Work task: Lines from the one containing "The height and" through the last line of the data below are to be returned exactly; leave out the rest.

(Stored data)
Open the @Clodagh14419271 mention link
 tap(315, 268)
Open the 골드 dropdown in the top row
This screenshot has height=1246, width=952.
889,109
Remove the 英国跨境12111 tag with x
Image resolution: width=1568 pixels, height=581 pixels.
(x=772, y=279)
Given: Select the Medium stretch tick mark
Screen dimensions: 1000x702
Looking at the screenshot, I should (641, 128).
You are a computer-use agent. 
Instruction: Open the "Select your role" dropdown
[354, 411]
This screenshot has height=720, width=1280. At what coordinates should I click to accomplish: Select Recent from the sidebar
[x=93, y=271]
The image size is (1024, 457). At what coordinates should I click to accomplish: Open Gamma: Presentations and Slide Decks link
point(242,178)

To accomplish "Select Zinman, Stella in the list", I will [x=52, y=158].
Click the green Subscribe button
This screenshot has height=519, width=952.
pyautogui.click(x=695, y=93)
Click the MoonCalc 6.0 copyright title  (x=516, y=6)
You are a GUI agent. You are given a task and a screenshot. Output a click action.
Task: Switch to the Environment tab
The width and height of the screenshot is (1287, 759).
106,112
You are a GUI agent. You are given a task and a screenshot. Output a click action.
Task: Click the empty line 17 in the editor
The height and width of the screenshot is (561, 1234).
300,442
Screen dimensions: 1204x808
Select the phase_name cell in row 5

Answer space:
The height and width of the screenshot is (561, 1234).
300,442
Screen dimensions: 1204x808
Select the phase_name cell in row 5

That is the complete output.